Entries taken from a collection
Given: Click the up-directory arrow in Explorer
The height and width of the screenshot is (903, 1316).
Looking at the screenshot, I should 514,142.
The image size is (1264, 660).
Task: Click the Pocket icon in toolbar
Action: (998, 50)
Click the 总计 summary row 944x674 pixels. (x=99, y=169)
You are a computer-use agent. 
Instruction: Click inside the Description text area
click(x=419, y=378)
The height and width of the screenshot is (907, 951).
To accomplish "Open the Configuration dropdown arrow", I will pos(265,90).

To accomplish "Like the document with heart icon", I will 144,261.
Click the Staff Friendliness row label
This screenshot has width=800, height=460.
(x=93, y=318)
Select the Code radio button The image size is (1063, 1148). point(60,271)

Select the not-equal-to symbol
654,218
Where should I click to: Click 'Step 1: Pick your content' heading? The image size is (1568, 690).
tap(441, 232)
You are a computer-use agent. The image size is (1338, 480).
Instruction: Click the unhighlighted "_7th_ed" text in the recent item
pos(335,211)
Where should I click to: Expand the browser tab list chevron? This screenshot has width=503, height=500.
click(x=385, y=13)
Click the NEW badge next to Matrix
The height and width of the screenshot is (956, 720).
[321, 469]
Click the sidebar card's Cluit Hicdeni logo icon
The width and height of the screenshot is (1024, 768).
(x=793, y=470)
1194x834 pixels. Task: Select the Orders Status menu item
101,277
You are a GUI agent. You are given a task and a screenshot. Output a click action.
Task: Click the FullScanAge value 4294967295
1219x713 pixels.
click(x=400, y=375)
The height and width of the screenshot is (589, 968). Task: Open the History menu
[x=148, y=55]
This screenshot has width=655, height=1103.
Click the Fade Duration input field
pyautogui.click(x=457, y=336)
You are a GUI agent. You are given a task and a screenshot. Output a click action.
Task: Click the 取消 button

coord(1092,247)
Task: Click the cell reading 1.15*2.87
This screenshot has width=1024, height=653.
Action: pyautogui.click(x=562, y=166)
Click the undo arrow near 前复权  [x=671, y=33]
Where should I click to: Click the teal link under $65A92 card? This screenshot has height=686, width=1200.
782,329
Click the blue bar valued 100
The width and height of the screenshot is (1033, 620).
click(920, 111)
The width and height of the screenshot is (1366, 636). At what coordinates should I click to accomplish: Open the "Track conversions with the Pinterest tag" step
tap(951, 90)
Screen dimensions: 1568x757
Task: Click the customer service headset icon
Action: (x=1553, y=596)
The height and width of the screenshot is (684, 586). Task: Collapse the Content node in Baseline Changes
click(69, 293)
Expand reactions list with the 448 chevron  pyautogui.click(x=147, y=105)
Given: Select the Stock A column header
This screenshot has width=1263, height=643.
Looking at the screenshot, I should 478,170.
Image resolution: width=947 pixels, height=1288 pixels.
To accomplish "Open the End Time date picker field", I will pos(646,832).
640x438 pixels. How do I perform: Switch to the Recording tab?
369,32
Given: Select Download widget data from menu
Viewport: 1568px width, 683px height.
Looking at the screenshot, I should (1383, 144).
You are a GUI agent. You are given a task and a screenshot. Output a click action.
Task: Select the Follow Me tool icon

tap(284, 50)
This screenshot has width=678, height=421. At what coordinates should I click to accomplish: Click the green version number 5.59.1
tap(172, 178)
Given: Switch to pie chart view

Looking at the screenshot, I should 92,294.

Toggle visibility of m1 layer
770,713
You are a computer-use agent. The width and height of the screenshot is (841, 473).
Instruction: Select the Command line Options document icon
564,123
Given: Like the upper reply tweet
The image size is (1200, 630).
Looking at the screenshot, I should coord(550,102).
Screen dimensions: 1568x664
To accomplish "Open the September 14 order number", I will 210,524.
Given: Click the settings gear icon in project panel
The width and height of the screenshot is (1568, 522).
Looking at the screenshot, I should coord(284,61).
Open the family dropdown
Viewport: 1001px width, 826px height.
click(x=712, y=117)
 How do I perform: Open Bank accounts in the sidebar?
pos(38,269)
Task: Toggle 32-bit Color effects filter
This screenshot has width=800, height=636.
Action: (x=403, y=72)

WHAT TO PRODUCE. How many lines above contain the word "will"? Answer with the number alone.

WRITTEN SOLUTION. 4